Yes, can’t wait! Peter Stidwill and I will be speaking about Quandary at the Games For Change Festival on Tuesday, June 18 at Parsons School of Design. We will share our thoughts on how to keep a game sustainable, relevant, and engaging in today’s ever-changing landscape.
Which trends are you seeing in the game-based learning arena that you’re most excited about?
I am a firm believer in trying to reach all learners—meeting them where they are rather than making them meet you. No one person learns or retains information the same way as someone else. Unlike traditional teaching methods, game-based learning has a unique ability to address numerous learning styles at the same time.
While at LGN, I’ve had the opportunity to work closely with Lacey Hilliard of Tufts University and accompany her on a research study here in Boston. Helping conduct this study allowed me to see collaborative learning first-hand. Students were actively engaged in the game—they were sharing their ideas, all the while learning and retaining valuable new skills.
What excites me most is hearing and seeing players when that lightbulb goes off. I am eager to see what the future holds as game-based learning continues to become an integral part of education.

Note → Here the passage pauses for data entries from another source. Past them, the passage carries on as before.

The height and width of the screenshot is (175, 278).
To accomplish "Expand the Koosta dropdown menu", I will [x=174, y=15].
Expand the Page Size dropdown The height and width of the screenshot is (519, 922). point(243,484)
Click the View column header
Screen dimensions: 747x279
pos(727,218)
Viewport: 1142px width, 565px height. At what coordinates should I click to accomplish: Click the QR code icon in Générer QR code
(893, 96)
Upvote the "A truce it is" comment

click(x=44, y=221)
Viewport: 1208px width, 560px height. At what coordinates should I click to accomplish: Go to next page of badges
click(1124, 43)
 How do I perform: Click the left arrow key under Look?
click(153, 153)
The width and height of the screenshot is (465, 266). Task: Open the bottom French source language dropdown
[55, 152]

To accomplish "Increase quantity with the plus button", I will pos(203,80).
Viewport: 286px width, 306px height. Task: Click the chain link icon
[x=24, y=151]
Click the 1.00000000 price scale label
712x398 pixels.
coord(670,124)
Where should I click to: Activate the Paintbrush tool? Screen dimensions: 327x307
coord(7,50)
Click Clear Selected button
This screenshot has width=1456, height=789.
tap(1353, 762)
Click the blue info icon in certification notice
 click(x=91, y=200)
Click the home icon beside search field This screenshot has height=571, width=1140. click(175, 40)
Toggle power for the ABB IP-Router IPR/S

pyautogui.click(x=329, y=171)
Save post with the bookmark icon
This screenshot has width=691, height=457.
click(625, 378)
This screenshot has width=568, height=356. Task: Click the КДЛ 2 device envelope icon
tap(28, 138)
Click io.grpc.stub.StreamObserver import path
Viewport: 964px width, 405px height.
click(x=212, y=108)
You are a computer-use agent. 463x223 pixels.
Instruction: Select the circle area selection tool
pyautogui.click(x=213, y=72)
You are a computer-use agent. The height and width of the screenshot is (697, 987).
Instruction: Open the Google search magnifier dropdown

Favorite FableVision project: Without hesitation, Lure of the Labyrinth. It was one of my first days at FableVision when then Executive Producer, Karen Bresnahan, handed me a huge project binder and said: it’s all yours. I couldn’t imagine what I was getting myself into, but Labyrinth quickly became and still is one of my favorite projects, ironically with MIT’s Scot Osterweil at the creative helm.
Labyrinth was a large undertaking spanning multiple years. It’s a true testament to what can be done when you get a top-notch team of creative directors, writers, artists and developers together. As a producer, it’s not always easy to keep a team motivated and on track over a number of years, but this team just worked.
We heard you like to sail. Where’s your favorite place to travel to by boat and why?
Yes, it’s true, but it’s been ages since I’ve sailed like I used to. Favorite place to travel by boat: Cape Cod. Although, I used to have dreams of joining a crew and sailing somewhere exotic and just going completely off the grid.
More About Shannon
Favorite dinosaur: Have to give a shout out to one of the smallest - the microraptor. Although, my children love dinos, and they’d be sad if I didn’t mention the T-Rex.
Go-to vacation spot: I actually don’t have a go-to spot. When possible, I really like to choose new destinations and my kids are always in tow. Last year was Ireland. Discussions for the next trip are in the works—any recommendations?
Favorite dish to cook: Hm, too many. I’m an avid cook (and baker) and time permitting, I like to try new things. It’s rare that I use a recipe. If I did have to choose, I’d pick my grandmother’s homemade ravioli and meatballs. There’s nothing more gratifying than looking around my kitchen after a day of cooking and baking, knowing I did it with my own two hands.
New skill you would like to learn: Play the steel drum. Stay tuned, I start lessons this month!
Favorite cartoon character: Curious George.